Outside the H&M Design Award Show venue.
EA: I come from a place called Saint Chamond, a small town near Lyon in France. I have been studying in Belgium for 4 years and in my 5th and final year I studied in La Cambre. Following on from the show at Stockholm Fashion Week I am working on my new collection that I will present in June, where I will try to propose a new silhouette, but I also want people to recognise my signature.
You just won the Design Award, how do you think it will effect your original career plan?
EA: Maybe because more people will see my work, on websites, blogs and other social media creating a spotlight on my collection. My capsule collection that will launch in H&M stores and online will help me a lot too and I hope that customers will want to see more after this!
There is a really intricate fabric work involved in your collection, could you tell me more about the concept behind it and how it came about?
EA: I wanted to work with flower patterns so I went to a lot of fabric stores to find the good ones. I visited upholstery fabric stores in Verviers, Belgium and knew that I wanted to use some of them. I wanted to create the idea of ikat weaving in my clothes so I began to cut all my floral fabrics and recompose the pattern with different stripe gaps. The result is a rough and colorful texture, and it’s exactly how I imagined the shapes. I considered the outfits as paintings.

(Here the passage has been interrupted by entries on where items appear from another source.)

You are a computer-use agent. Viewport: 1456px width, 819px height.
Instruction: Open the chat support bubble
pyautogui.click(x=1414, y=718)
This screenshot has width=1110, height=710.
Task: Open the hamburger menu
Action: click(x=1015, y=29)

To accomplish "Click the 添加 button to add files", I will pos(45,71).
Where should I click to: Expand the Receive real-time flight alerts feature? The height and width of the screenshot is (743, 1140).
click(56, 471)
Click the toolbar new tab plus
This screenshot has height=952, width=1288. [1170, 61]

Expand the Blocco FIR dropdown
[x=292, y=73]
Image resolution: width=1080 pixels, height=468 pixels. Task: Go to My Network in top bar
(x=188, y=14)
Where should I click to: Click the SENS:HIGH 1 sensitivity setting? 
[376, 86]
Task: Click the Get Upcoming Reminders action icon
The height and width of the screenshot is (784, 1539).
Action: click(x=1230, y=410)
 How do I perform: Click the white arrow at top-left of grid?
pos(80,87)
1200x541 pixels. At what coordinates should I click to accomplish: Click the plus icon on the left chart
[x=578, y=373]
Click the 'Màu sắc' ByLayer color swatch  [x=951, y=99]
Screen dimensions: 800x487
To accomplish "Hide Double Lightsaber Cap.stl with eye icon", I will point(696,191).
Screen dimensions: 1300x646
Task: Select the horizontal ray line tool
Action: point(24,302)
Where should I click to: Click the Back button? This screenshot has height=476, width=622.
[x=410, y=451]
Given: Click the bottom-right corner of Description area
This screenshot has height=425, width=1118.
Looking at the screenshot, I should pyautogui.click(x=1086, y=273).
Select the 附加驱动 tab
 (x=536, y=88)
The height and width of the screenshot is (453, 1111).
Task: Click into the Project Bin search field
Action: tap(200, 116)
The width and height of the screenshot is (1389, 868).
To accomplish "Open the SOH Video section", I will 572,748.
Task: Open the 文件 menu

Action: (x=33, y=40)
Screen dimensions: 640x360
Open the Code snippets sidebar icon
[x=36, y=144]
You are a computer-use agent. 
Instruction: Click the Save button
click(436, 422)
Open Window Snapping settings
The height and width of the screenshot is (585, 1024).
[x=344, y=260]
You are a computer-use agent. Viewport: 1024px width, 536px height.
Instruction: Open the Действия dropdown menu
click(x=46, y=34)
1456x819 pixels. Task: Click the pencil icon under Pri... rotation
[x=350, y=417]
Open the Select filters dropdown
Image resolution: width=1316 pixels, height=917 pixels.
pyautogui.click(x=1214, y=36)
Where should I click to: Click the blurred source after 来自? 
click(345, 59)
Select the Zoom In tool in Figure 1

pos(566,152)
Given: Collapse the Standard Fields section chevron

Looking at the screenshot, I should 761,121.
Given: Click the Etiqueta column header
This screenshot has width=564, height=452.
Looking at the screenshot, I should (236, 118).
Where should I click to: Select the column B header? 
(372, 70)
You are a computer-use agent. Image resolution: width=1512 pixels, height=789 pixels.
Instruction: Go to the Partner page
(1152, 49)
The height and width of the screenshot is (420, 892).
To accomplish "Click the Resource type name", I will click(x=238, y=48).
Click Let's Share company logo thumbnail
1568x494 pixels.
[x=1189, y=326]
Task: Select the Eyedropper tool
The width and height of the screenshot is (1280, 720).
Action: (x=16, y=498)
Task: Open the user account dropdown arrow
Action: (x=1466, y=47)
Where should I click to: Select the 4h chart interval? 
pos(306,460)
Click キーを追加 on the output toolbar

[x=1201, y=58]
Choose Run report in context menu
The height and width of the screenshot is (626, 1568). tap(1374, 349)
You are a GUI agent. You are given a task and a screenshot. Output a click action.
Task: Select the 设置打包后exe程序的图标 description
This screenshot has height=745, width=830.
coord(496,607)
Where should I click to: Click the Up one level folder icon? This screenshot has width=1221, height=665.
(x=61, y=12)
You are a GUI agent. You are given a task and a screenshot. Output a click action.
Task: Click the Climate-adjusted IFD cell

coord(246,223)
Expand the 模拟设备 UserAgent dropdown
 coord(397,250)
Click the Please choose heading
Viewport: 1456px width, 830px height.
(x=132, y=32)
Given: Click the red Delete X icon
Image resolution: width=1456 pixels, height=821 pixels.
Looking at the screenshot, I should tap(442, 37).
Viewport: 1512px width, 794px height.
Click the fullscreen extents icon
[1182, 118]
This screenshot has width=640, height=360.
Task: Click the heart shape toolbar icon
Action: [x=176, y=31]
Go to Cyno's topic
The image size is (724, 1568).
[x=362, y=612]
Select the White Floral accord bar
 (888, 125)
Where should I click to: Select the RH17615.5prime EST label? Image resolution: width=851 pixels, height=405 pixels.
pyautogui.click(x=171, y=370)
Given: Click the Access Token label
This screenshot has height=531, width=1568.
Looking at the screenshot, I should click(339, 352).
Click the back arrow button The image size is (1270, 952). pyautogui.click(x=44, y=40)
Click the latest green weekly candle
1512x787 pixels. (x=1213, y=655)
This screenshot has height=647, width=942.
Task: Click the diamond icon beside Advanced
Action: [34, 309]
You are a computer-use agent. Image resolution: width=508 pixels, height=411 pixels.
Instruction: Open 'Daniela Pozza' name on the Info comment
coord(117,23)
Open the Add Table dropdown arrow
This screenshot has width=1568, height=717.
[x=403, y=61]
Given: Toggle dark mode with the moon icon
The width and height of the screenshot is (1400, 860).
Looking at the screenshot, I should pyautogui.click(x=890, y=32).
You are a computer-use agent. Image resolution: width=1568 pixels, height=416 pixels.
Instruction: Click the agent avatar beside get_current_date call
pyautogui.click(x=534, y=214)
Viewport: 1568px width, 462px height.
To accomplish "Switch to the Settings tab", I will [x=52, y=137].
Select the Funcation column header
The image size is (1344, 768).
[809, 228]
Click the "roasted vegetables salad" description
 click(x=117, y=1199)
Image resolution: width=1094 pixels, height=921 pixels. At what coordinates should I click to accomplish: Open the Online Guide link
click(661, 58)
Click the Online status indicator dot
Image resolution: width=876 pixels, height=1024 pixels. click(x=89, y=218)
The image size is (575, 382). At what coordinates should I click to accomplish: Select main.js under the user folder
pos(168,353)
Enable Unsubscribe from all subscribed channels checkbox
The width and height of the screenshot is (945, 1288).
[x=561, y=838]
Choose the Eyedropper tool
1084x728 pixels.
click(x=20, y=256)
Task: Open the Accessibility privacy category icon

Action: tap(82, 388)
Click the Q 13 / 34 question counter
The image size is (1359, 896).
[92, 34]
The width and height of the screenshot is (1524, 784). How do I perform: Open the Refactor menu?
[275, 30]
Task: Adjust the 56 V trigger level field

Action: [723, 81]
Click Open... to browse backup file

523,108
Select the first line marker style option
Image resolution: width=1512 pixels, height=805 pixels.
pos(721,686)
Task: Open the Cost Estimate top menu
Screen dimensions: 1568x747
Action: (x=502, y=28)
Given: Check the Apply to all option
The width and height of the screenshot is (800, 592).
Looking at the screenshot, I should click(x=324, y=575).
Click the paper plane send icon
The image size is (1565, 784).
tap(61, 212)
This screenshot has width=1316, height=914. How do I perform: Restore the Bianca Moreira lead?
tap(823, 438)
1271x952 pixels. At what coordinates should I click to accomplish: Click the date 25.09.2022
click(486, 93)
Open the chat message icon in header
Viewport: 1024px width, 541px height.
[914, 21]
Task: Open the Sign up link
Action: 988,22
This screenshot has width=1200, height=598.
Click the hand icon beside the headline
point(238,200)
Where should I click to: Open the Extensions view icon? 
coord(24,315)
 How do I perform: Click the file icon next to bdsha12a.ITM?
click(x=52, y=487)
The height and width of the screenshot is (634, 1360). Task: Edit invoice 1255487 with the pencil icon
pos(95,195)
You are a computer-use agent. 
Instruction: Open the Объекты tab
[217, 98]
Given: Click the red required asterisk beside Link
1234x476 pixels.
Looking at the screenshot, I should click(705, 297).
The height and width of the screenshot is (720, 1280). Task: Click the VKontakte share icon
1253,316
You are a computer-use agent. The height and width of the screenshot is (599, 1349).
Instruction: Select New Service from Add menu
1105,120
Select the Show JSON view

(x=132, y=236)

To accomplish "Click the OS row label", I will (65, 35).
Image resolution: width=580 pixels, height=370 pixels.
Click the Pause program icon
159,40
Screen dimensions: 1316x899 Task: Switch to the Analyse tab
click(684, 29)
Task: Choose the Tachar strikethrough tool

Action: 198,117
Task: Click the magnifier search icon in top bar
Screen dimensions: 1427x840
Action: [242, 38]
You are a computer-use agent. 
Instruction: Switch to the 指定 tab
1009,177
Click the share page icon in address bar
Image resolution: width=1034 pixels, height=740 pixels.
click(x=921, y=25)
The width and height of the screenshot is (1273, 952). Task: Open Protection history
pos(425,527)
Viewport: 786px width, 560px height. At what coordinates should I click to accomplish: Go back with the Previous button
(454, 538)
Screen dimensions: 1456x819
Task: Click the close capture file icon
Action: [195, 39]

EA: The movie “I Am Love” with Tilda Swinton was the inspiration, all aspects of it: The main character and the passion with her lover, the luxurious Italian house and the sunny, green landscapes. I was also inspired by the French paintings of Ingres which show mature and aristocratic elegance. I started off by compiling large mood boards and then once it made sense to me I started with drawings and prototypes.
What's your next step?
EA: To finish school and try to present a collection that people will like maybe even more! After that, just to think more about creating my own label or possibly work in a fashion house in Paris.